Your task — Go to the line containing "The width and height of the screenshot is (1605, 726)." in the material below. From there to the end, retype every line exactly and drop the pictures.

Records —

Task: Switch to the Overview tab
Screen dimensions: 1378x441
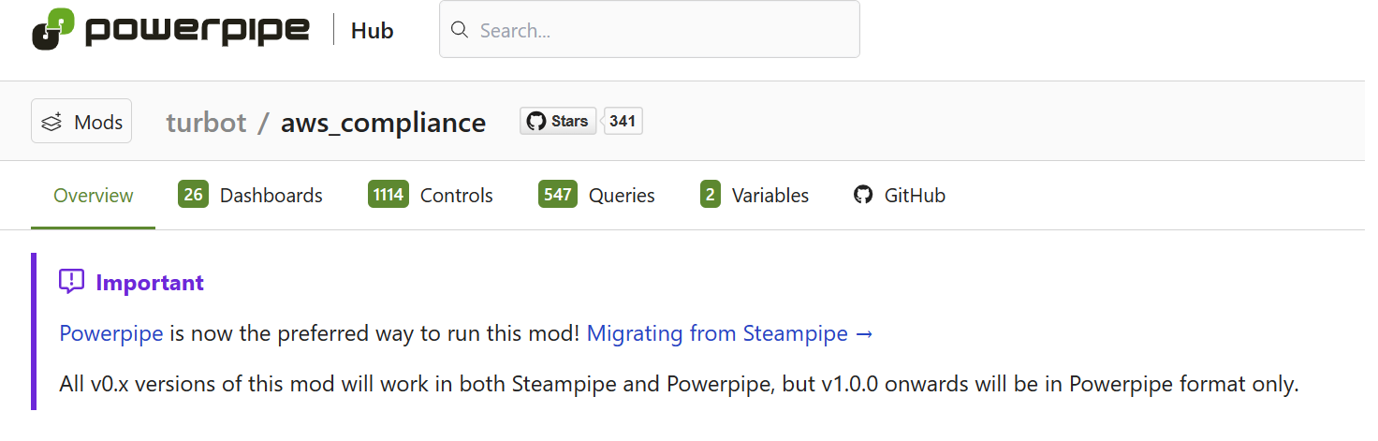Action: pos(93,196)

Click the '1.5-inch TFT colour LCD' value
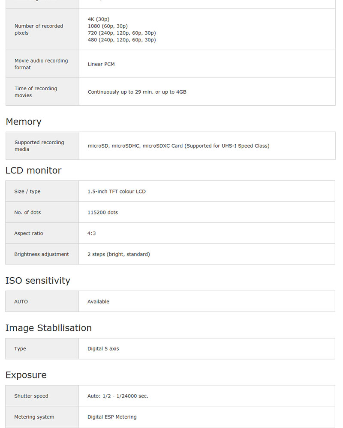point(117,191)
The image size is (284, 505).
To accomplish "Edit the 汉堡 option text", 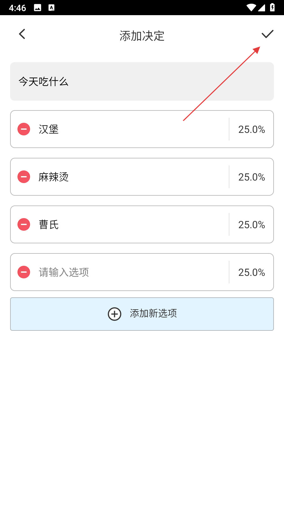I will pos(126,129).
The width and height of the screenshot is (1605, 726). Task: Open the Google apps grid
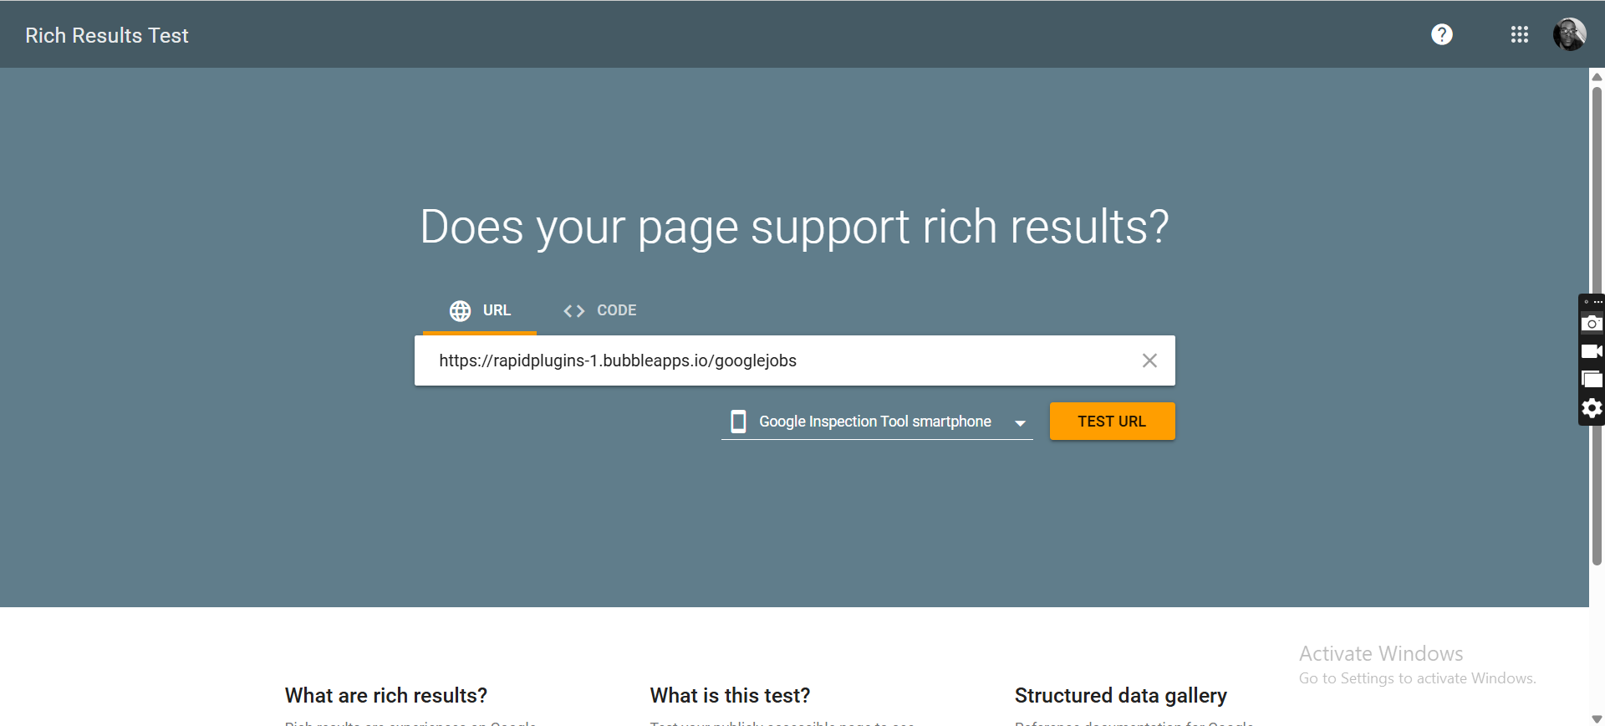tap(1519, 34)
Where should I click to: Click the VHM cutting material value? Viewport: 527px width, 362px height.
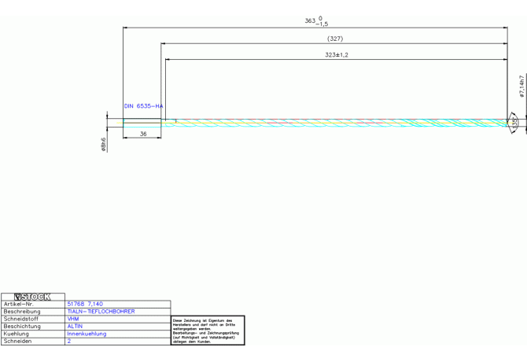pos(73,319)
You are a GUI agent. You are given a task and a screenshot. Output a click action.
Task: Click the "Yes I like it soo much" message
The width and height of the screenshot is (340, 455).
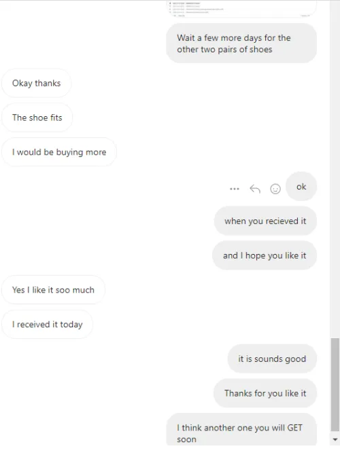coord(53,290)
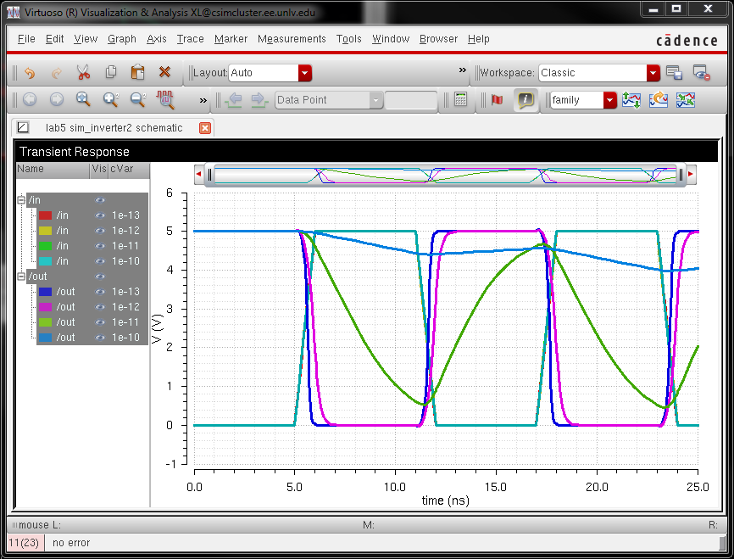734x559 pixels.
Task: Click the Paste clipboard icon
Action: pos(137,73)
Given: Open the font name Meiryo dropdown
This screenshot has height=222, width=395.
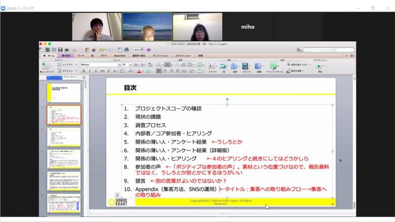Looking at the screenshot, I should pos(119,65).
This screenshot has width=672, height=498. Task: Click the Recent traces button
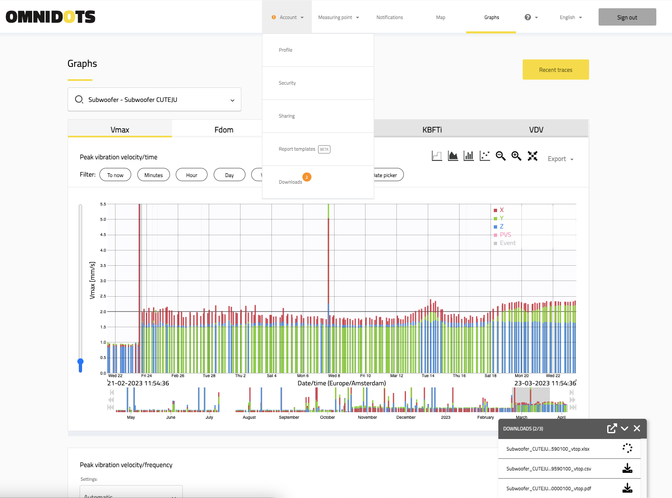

Solution for this task —
The width and height of the screenshot is (1605, 726). Task: Open the Google apps grid
tap(1519, 34)
Where should I click to: Click the VHM cutting material value? Viewport: 527px width, 362px height.
pos(73,319)
You are a GUI agent. You are given a task and a screenshot. Output a click action.
Task: Click the "Yes I like it soo much" message
The width and height of the screenshot is (340, 455).
coord(53,290)
734x559 pixels.
Task: Click the Paste clipboard icon
Action: pos(137,73)
Given: Open the font name Meiryo dropdown
This screenshot has height=222, width=395.
Looking at the screenshot, I should pos(119,65).
This screenshot has width=672, height=498. Task: Click the Recent traces button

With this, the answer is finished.